# car seat question



## hayz_baby

Hey, ds1 is currently in a high rise booster (kiddicare) and is still currently in his 5 point harness.
The chair has the option to remove to straps so it's a high rise on a seatbelt and eventually just a booster. At which point (height or age) do you start taking them out of the straps and onto the booster. Its not something I'm looking at straight away but we need a bigger car so it's always handy to know.
Thanks


----------



## minties

It should say somewhere on the seat, but it's 15kg here. Thomas has the seatbelt since 18kg and was in a convertible seat before then. He went into tget booster around 2 months ago I think. He is about 104cm tall and is really too short still but weighs too much for his old seat.


----------



## OmarsMum

18 kgs here, Omar has been in a booster using the car seat beltfor a year now, he's around 19-20 kgs, 112 cms

He turned 5 in November


----------



## hattiehippo

In the UK you can use the seat belt with a high backed booster seat from 15kgs so if he's over that then you can take the harness off although the harness is ok to use up to 18kgs.

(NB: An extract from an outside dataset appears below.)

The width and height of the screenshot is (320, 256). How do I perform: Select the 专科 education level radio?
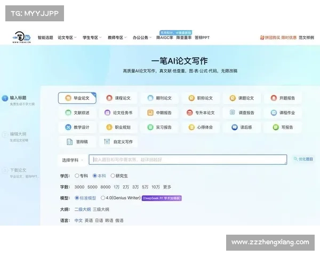pos(78,175)
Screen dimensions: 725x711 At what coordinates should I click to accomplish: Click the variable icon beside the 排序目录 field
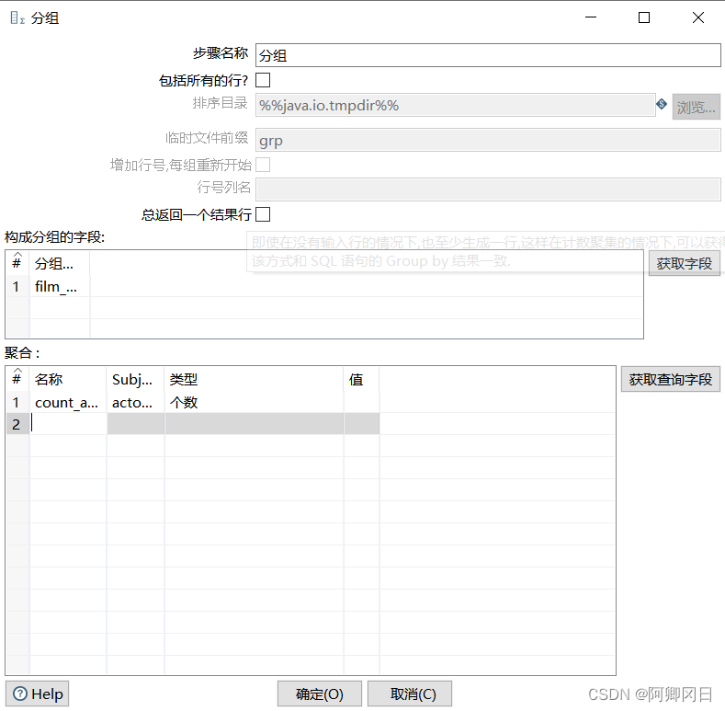(662, 105)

My DS went into a HBB with seat belt at 3yrs 10 months when he was just over 15kgs and he has always sat well in it and never undone the seat belt.


----------



## xxsteffyxx

Harvey is 3 in February and well over 15kg

Do I take the harness off now or leave it?? I don't know either lol


----------



## tommyg

Tbh I'd leave him in the harness as long as possible. DS will be 4 in Feb I've no plans to change his seat anytime soon.


----------



## xxsteffyxx

He HATES his straps! He always shouts at me, 'no straps mummy'. But at the same time I don't want him to be unsafe xx


----------



## tommyg

xxsteffyxx said:


> He HATES his straps! He always shouts at me, 'no straps mummy'. But at the same time I don't want him to be unsafe xx

Although my boy is a year older they are probably about the same size (DS is about 93cm). I'd prefer to keep him in straps however if he was crying and disturbing me while I was driving I would reconsider and move him into a high back booster with seatbelt. 
Do his straps need adjusting to make him more comfy?


----------



## Tasha

My DH was a car seat specialist for Kiddicare and the harnesses aren't safe to use past 18kg. Keep them in the harness up until you hit the 18kg mark as it's safer to use them than a seatbelt x


----------



## hattiehippo

xxsteffyxx said:


> Harvey is 3 in February and well over 15kg
> 
> Do I take the harness off now or leave it?? I don't know either lol

If he's under 18kgs keep him in the harness until he is as he needs to be able to sit properly with just the seatbelt.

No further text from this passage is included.